Hunian di kolong jembatan ini hanya berjarak beberapa meter dari pos polisi lalulintas buat mereka adalah sebuah kenyamanan, sebab polisi adalah sahabat mereka. Petugas juga tidak pernah melarang mereka tinggal di tempat itu. “Yang penting mereka tidak berbuat kriminal,” kata polantas yang berjaga di perempatan jalan.

Petugas trantib dan linmas juga tidak pernah mengganggu kehidupannya. Kehidupan gelandangan di kolong jembatan juga bisa ditemui di Jembatan Cideng, Karet Bivak, Dukuh Atas dan lainnya.

BOCAH LAMPU MERAH

Riri adalah salah satu potret kehidupan remaja jalanan yang menggelandang sejak masih bocah. Di setiap lampu merah setidaknya ada sekitar 10 anak jalanan mengamen, meminta-minta ataupun mengelap kaca mobil.

Di perempatan Tomang misalnya, sejumlah bocah berebut menghampiri setiap mobil yang berhenti. ‘Racun…racun… wanita racun dunia…,” lantunan lagu orang dewasa itu keluar dari mulut bocah delapan tahun yang mengaku bernama Anto.

Uluran uang Rp1.000 dari pengendara mobil langsung disambar pengamen cilik ini, lalu ia pindah memepet sebuah taksi lalu menyanyikan lagu yang sama. Ketika wanita penumpang taksi tak memberi uang, umpatan kata-kata kotor keluar dari mulut bocah yang tidak mengenakan alas kaki itu. “Ya ampun, anak sekecil itu ngomongnya bisa kotor begitu..,” kata wanita penumpang taksi tadi.
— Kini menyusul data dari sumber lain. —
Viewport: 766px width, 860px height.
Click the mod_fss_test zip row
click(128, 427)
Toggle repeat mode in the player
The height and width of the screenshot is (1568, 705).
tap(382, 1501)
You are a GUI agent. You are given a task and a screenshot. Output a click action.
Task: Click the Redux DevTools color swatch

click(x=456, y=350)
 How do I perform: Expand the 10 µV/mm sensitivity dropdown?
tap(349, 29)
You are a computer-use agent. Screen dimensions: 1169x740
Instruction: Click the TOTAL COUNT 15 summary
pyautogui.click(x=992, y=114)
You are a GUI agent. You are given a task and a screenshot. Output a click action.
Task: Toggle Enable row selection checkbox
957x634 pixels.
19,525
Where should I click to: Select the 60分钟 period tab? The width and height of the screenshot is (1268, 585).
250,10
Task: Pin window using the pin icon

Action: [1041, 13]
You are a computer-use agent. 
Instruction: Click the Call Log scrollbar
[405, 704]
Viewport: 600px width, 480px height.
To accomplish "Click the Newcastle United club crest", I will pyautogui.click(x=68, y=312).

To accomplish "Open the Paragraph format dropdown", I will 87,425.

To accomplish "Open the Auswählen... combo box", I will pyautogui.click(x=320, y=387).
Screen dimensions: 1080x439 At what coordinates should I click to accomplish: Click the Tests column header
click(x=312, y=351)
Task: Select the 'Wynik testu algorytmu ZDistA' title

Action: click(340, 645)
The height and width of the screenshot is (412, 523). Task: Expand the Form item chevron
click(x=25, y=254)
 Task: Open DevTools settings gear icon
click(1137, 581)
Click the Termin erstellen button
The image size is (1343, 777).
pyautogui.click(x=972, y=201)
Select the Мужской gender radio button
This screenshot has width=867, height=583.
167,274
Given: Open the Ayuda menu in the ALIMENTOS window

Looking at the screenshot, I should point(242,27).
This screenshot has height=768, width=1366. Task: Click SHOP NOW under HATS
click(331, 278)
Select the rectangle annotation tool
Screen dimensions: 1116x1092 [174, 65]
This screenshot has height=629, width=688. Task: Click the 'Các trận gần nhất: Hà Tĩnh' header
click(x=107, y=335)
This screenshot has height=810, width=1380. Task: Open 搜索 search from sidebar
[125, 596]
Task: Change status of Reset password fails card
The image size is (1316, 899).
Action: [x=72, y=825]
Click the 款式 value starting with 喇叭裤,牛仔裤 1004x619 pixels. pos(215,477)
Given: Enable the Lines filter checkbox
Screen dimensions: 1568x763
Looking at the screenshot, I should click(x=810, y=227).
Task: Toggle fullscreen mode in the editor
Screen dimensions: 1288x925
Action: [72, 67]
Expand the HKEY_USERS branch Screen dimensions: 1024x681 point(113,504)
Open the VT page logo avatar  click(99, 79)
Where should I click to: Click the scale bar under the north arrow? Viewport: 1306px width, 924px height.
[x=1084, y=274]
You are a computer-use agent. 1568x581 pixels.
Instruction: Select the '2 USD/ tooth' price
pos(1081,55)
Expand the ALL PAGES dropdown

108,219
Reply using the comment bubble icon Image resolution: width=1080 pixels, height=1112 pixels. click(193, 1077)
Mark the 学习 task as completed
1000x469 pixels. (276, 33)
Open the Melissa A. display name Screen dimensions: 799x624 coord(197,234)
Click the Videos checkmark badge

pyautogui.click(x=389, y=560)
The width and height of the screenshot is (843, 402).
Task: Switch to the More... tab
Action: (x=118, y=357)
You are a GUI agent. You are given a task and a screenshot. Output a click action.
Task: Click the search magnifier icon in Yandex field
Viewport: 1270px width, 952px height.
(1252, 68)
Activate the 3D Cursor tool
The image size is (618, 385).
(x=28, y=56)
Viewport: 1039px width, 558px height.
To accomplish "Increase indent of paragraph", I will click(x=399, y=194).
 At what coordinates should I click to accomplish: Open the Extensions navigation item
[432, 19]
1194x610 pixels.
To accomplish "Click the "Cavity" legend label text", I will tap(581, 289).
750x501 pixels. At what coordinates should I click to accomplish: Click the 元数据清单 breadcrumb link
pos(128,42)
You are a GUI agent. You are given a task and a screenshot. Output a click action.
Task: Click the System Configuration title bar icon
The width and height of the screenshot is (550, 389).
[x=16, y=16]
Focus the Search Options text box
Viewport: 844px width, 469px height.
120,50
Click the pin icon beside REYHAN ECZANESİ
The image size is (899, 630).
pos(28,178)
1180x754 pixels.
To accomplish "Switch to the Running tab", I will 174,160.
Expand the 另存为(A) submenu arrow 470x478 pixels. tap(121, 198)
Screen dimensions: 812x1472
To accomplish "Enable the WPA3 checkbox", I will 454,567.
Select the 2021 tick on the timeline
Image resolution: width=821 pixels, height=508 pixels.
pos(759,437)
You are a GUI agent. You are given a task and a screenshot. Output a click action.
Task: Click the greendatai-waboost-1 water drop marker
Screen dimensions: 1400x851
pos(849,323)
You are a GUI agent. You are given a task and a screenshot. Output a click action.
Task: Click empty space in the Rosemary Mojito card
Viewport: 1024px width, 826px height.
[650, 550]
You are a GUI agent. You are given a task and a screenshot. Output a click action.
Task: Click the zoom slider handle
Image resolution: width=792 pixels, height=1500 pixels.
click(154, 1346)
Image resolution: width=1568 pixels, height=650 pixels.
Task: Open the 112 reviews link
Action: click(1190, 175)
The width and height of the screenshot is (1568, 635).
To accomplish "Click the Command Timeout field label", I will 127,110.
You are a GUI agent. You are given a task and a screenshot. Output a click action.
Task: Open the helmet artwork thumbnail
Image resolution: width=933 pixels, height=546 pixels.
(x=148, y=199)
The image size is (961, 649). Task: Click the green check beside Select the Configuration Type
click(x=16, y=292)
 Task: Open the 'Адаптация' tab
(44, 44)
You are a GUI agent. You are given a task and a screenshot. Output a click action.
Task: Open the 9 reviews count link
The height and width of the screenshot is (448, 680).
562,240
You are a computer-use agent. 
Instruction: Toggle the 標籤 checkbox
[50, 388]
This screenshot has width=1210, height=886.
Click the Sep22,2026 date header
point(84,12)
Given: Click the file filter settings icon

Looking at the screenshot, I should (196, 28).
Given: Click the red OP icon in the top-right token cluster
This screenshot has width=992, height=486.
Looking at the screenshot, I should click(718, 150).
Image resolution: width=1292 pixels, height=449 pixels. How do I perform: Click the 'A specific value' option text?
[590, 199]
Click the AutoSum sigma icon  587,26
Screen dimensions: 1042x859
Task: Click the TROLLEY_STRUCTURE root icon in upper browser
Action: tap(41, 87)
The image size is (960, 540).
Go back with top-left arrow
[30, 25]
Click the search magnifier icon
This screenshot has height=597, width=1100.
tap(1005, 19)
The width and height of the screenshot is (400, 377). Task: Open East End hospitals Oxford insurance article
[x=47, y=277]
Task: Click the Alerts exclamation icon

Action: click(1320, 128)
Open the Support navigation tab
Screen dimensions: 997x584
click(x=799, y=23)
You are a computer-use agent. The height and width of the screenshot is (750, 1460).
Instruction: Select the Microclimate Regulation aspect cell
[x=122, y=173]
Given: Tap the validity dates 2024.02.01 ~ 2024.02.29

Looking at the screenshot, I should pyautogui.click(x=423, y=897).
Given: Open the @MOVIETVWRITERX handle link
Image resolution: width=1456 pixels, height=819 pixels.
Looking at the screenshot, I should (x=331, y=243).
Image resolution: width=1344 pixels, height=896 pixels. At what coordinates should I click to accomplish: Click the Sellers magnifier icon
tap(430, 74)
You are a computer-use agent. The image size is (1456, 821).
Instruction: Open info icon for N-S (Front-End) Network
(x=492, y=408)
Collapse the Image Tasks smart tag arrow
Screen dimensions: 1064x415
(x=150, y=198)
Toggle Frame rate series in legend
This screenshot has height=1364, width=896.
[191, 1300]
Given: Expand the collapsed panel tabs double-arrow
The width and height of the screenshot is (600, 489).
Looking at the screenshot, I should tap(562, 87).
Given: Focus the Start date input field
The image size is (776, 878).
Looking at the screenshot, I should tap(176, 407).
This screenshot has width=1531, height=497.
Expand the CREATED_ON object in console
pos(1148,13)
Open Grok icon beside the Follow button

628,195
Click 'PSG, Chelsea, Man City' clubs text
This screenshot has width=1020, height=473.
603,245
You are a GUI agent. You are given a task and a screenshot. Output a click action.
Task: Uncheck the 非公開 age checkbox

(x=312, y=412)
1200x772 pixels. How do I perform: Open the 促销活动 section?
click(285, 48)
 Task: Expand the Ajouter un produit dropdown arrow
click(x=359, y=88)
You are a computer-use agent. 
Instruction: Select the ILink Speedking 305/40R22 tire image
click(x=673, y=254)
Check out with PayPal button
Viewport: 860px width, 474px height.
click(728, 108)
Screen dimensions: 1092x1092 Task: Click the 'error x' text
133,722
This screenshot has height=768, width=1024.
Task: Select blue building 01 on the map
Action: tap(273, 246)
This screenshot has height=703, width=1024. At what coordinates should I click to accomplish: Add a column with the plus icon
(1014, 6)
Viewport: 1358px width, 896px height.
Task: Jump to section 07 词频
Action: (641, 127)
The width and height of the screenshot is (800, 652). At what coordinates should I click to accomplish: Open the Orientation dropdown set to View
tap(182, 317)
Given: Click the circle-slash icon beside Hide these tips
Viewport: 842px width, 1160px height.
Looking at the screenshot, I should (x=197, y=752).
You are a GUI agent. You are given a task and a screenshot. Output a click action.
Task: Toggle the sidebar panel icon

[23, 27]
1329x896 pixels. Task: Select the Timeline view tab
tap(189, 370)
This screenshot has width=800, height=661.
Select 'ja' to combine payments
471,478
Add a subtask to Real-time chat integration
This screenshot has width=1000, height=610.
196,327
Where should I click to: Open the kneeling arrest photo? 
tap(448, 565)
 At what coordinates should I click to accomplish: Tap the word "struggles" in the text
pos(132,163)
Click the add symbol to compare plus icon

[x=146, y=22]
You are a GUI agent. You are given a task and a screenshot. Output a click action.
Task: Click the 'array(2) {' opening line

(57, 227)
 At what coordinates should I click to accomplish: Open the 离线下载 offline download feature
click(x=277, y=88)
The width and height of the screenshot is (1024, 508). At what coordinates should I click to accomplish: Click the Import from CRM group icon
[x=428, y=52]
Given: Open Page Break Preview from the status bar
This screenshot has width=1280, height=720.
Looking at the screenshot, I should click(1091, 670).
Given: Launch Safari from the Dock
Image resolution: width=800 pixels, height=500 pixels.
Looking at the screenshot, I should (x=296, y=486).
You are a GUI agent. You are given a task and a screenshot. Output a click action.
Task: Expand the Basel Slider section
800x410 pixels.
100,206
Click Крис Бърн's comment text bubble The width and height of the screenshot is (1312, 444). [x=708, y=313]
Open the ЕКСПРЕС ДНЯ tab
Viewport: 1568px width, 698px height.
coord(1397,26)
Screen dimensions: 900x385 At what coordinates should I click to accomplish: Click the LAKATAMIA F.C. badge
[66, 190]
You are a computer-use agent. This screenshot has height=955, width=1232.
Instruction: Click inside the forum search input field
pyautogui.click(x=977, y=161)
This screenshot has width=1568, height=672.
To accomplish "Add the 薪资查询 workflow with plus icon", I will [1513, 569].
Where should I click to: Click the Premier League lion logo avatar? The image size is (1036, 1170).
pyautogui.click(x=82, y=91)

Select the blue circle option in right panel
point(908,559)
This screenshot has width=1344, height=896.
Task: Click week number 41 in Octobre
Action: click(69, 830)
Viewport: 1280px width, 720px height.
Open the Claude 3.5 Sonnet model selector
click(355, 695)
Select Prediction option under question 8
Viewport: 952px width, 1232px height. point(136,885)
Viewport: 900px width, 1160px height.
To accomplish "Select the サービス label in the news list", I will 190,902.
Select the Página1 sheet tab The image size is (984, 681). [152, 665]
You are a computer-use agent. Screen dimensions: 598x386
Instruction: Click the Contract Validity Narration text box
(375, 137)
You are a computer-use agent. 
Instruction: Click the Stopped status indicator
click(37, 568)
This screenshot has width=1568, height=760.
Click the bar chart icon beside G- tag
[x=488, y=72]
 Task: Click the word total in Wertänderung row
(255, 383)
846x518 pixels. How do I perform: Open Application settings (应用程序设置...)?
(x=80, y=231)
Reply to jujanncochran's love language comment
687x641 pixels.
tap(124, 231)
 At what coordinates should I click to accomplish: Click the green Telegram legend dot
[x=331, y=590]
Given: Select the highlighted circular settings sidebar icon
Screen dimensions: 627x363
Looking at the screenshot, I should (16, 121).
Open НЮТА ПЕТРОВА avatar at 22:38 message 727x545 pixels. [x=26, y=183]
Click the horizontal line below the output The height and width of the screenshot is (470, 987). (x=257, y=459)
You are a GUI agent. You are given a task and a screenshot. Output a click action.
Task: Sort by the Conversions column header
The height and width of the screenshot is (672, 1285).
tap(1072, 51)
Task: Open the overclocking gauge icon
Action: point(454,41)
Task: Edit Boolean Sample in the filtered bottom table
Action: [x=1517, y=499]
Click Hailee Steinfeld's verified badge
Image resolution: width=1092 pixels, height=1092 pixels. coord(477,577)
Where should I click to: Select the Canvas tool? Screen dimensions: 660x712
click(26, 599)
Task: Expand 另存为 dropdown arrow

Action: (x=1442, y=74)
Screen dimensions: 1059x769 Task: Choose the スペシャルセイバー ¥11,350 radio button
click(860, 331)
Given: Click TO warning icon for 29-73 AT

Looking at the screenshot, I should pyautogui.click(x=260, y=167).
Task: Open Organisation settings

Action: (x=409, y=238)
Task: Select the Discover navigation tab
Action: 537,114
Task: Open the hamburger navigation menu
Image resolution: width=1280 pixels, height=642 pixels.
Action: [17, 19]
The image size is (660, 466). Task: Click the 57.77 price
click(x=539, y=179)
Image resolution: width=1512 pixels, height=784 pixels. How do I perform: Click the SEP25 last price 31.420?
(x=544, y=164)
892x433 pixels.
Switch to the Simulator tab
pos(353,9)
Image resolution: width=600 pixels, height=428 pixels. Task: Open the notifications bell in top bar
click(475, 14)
Di stasiun kereta, anak-anak jalanan juga harus hidup keras berbaur dengan preman dan pencopet untuk mengais rezeki. Mereka menyapu gerbong sambil mengemis atau mengamen. Itulah gambaran yaang sering ditemui di sudut-sudut Jakarta. Kerasnya kehidupan ibukota telah membentuk mental anak-anak itu menjadi keras, demi mencari sesuap nasi dan bertahan hidup.